Anyway, I've been having a sort of dilemma with the flute, like I always have. What am I doing? Do I really like it? I've realized lately that one doesn't have to stick with the instrument they started in fifth grade, and that sometimes people outgrow their instruments. It's not that I don't like it--I just feel indifferent to it sometimes. Is this bad? I'm really not a big fan of flute literature--most of it's very fluffy and girly. There are no great Beethoven or Mozart or Brahms sonatas in the flute literature, so we miss out on all the good, juicy stuff. I don't even know if I like practicing it. Trying to control the breath and stay in tune while energizing the abdominal muscles and trying to stay relaxed everywhere else is like trying to spin plates with your hands and juggle with your feet. And do people care about the flute? I mean, really? Maybe in church, and maybe in an intimate chamber setting. But will your average 20-40 something go out of their way to pay for a ticket to a flute recital? And in jazz--no one takes you seriously unless you also double on sax. I'm trying to decide how far I want to go with this instrument. Am I happy being a church-playing amateur, or do I want more? All these issues spin around my head as I try to practice, which makes for very unproductive practice sessions. But the other dilemma is this: do I start playing another instrument, one that I might enjoy more, but which could take years to get to a decent level of playing? I don't know, but for this quarter I've got to focus on flute.
Other unrelated things: I found out a couple weeks ago (and didn't remember until now) that Chad of the folk-singing duo Chad and Jeremy, lives in Spokane and buys furniture from this store in Spokane where a friend of mine works. And apparently some other folk guy lives here too, one from the New Christy Minstrels, or something. I can't remember. Isn't that great? Spokane is really weird and random that way. It is getting more cosmopolitan though. We're gradually getting better, fancier restaurants, and a ton of posh condos are going up downtown. I'm hoping it'll turn into a Portland jr. within the next ten years, although who knows if we'll stick it out that long? I really like it here, especially the weather, which is so vanillla, that I never have to get kidney stones worrying about severe weather again. I just really really miss going to art museums, having good Chinese and Mexican food (seriously, there is none to be found here), coffeeshops that stay open past six, good second hand stores (either you have Ann Taylor or Goodwill--there is no inbetween, like Ragstock or Buffalo Exchange), good record stores, and never-ending opportunities in the fields of folk-music, puppetry, modern dance, the Alexander Technique, etc (I'm thinking of Cedar Cultural Center, Zenon dance company, Heart of the Beast, Tapestry folk-dance center, and of a woman I'd like to take Alexander Tech. lessons from in the cities.
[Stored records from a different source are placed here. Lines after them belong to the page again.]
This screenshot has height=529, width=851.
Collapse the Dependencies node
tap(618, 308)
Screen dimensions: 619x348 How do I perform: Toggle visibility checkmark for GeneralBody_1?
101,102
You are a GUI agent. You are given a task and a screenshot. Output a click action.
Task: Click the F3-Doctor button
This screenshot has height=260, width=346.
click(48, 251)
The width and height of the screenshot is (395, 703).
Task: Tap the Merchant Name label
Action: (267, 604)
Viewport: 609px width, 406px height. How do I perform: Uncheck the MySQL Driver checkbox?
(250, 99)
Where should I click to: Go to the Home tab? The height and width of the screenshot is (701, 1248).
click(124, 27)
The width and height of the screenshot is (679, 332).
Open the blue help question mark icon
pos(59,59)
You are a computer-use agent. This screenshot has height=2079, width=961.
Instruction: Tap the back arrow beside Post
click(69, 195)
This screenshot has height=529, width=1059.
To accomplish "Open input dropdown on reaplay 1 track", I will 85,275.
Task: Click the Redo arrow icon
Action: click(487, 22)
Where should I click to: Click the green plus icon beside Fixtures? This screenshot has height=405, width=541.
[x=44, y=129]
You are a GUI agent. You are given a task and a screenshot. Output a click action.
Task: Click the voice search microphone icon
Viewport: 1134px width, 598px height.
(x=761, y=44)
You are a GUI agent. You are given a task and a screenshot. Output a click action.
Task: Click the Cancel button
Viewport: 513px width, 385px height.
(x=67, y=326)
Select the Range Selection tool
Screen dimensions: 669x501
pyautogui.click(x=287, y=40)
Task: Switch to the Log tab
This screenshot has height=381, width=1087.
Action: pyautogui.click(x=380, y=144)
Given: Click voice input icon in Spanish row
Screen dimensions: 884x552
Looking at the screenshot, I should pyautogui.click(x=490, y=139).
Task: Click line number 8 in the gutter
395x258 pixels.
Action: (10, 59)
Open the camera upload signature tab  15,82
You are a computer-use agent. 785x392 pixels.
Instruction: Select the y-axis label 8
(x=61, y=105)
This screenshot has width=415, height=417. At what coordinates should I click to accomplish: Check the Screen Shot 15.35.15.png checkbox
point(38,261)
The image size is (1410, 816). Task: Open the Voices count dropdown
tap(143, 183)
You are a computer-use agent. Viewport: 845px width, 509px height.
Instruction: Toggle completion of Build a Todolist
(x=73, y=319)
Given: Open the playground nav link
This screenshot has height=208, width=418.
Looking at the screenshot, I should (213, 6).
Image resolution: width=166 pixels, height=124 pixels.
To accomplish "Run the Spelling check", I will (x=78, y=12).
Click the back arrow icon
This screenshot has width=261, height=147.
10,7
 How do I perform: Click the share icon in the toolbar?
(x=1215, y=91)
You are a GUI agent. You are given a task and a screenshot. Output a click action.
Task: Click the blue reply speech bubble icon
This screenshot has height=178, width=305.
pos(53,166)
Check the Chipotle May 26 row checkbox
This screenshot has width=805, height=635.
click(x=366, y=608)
There are none here). So, grrr. I'll be okay for now.
Books: I did get to read something for fun over spring break. Gintastic gives great book reviews, so I decided to read Pamela Dean's Tam Lin. I really enjoyed it, except I kind of got lost in all the Classics and English Literature speak. Don't get me wrong, I love that stuff, but it all gets so heady and dense that I get lost and my brain glazes over at the mention of books and authors I've never read or studied. It was like A.S. Byatt for high school students. Very interesting, but hard to read at times. I was also kind of shocked? surprised? but the ending, which breaks into this weird science fiction/fantasy thing for the last thirty pages or so. I get that it's based on this old Scottish ballade, but the rest of the book was completely based in reality. I was kind of thrown off by that. Call me a philistine if you will, but sometimes I just need to read trash to rest my brain. Maybe I should balance it out with a terrible harlequin romance?
Other things: currently obsessed with June Carter Cash (and the Carter family in general), percussion ensemble and the marimba (is it too late for me to be a marimbist?), free-writing shitty short stories in coffee shops (really really shitty, but fun nonetheless), old homemaking books from my school's library, and watching Rick Steve's Europe on PBS. He's so dorky that you can't help but love him. It also gives me ideas of places I'd like to visit: Toledo, Greece and Turkey, Copenhagen....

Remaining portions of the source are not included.